“Psychedelic Naturalism: psilocybin and the evolution of amateur applied mycology,” presented at Psychedelic Science 2017 in Oakland, California

In this paper, drawing on two years of field work, I describe the do-it-yourself (DIY) mycology — also known as DIY mycology — that emerged in the last decade in North America, concentrated in the Pacific Northwest and Northern California. DIY mycologists specialize in easy and accessible methods of mushroom cultivation and mycological experimentation. They draw primarily on home cultivation methods innovated by Psilocybe cultivators in the 1970s and on creative applications popularized by commercial mycologist and psychedelic enthusiast Paul Stamets in the 2000s.
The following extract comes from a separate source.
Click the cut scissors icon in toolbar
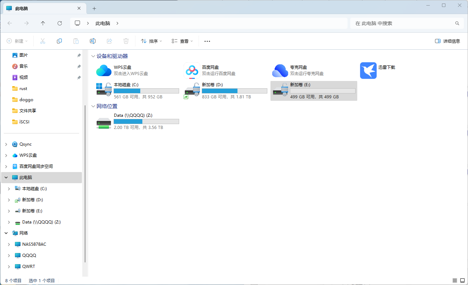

In loosely organized volunteer-run groups, occasionally working with local biohacker and maker communities, they promote a citizen science approach to applied mycology, focusing on informal education and grassroots ecological restoration (e.g., myco-remediation). Though their agenda is broad, their engagement with psilocybin-active species is one underlying commonality. Paraphrasing Stamets, for many, Psilocybe cubensis was their “gateway mushroom.” As a counterpoint to the newfound visibility and legitimacy of psilocybin, DIY mycology attests to the significant underground permeation of psychedelia in the last half-century, especially its influence on popular ideas about natural science, technology, and nonhuman life within North American countercultures. Drawing on ethnographic fieldwork in the San Francisco Bay Area and the Pacific Northwest, this lecture describes how DIY mycologists draw on the accumulated know-how of Psilocybe cultivators and elaborate philosophical and practical currents associated with American psychedelia. The human-fungal relationship epitomized by DIY mycology will be discussed as an intertwined interspecies trajectory. Shaped by the constraints of criminalization, by the unique morphology of fungi, and by countercultural and biocentric ethos, this relationship eludes typical modern categories (e.g., wild/domesticated, subject/object). Looking ahead, possibilities for further intertwining are explored as these and other beloved species co-evolve into our homes, labs, factories, gardens, and public spaces.